Even today, odds are good that people recognize James T. Kirk and Spock, the quirky heroes of those early voyages through the stars. Though they may have seen only much newer versions of the series, which most people will say are not as good, William Shatner and Leonard Nimoy, who played the very first version of the duo are well known and terribly typecast into those roles. Seriously, they worked that series for three years and can you think of any other roles (other than remakes) that they have played other than commercials?

There are jokes about the overacting; the fact that seatbelts were apparently a lost technology (oh, come on, in 1966 did we even care what seatbelts were for?); and Kirk's womanizing. None of those jokes are limited to those of us who watched the original series in our formative years. Instead they're spilling across Facebook and spreading to new generations.
I'm a "fan" of a Facebook page that was created by friends of George Takei (called Oh Myyy), who played Sulu, the helmsman on the original series. The page is a humor page, and occasionally that is directed at Star Trek or "trekkie" references.

Beyond the original series, of which there were only 80 episodes and the cancellation of which has been ranked in the top 5 of television bad decisions, Star Trek has lived on. There was a one year animated series and, beginning about 20 years after the original series disappeared from prime time viewing and went into syndication, there have been four more attempts at a TV series based on the original idea. Some were supposed prequels and some further voyages of starships whose staffing and mission was much like the original. There have also been 12 feature films, half of which were cast with the original crew, four from another series' cast, and more recently with actors portraying the same characters (Kirk, Spock and the gang) at an earlier point in their lives.
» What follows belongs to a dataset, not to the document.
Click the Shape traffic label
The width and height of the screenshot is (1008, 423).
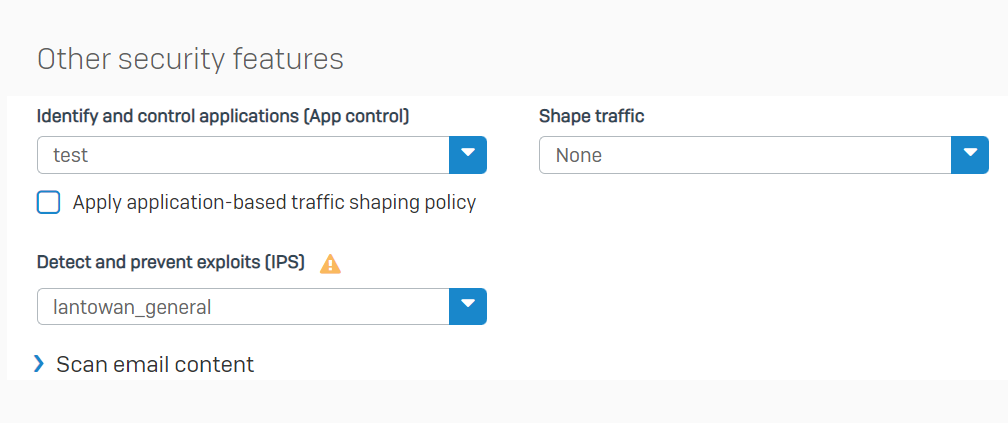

But enough history. Beyond it all I'm still fascinated by the fact that a TV series from my youth, which I probably actually watched in syndication since I was about E1's age when it started its run, is still such a part of our entertainment lingo. Sure, there are other shows that live on and many of them may be easier to find airing somewhere at any given time. But I think it would be difficult if not impossible to find another that still inspires the imaginations of writers, directors and viewers the way Star Trek does.

Perhaps it was the vision of its creator, Gene Roddenberry, who simply turned the then popular idea of westerns and wagon trains into its futuristic application of a journey into the unknown of the stars. That idea somehow still captures our imagination and appears to be at the heart of all of the attempts at a recreation of the original series. Perhaps, however, there was more to the series than a random scifi adventure.

After watching the latest installment with all its special effects and its much improved acting, I think what really lies at the heart of the series isn't the space journey at all -- although that gives it a twist that makes it ever changing and different. It's actually about a group of people who are racially diverse (and in some versions species diverse) who work together for the success and survival of them all and a pair of best friends who within their visions of what is right will do virtually anything for one another.

That, in essence is what really attracts us, that commitment within a small group of people and that friendship that we'd all like to have, whatever our character flaws may be. And whether or not we ever dream of going where no man has gone before.